State the number of lines in the material below that hold "agent", and add nothing to it.
-- Opening Marker --
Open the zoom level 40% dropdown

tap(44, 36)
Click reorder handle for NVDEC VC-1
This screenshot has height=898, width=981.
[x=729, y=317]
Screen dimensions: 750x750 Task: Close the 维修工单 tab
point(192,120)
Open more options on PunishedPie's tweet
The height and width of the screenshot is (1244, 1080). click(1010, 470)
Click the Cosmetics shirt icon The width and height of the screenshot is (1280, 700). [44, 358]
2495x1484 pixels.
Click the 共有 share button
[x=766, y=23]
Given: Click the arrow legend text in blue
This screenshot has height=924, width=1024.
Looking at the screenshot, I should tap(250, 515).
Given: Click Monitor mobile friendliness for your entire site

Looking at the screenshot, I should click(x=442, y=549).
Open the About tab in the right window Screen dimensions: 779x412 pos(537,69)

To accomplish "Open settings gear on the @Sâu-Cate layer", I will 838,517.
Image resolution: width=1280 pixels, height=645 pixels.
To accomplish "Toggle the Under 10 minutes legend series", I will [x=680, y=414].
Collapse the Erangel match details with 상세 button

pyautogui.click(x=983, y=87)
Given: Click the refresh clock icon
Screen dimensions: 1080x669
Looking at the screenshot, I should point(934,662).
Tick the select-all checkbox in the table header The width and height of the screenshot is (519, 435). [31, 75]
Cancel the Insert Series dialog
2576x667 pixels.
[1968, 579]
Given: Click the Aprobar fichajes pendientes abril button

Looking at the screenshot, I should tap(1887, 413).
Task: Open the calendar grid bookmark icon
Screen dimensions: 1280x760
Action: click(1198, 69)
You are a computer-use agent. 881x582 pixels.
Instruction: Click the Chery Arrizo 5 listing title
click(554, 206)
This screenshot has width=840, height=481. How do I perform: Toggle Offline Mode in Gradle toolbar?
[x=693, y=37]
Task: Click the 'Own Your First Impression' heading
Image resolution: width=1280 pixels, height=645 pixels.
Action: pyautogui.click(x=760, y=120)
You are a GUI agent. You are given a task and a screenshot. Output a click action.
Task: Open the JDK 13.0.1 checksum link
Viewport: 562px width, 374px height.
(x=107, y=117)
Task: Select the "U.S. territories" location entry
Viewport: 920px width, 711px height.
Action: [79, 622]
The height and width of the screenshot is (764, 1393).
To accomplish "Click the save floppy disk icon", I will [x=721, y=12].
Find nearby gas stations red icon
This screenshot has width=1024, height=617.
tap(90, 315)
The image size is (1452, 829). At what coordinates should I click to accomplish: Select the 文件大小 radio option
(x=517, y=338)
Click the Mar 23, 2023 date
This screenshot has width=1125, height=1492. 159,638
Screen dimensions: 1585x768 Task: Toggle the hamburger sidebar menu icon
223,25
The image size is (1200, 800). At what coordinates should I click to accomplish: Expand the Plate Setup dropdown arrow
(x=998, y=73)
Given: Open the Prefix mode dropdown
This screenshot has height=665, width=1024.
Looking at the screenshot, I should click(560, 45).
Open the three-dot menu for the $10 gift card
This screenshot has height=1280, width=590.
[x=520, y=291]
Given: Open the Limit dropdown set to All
-- Closing Marker --
Answer to the exercise: 2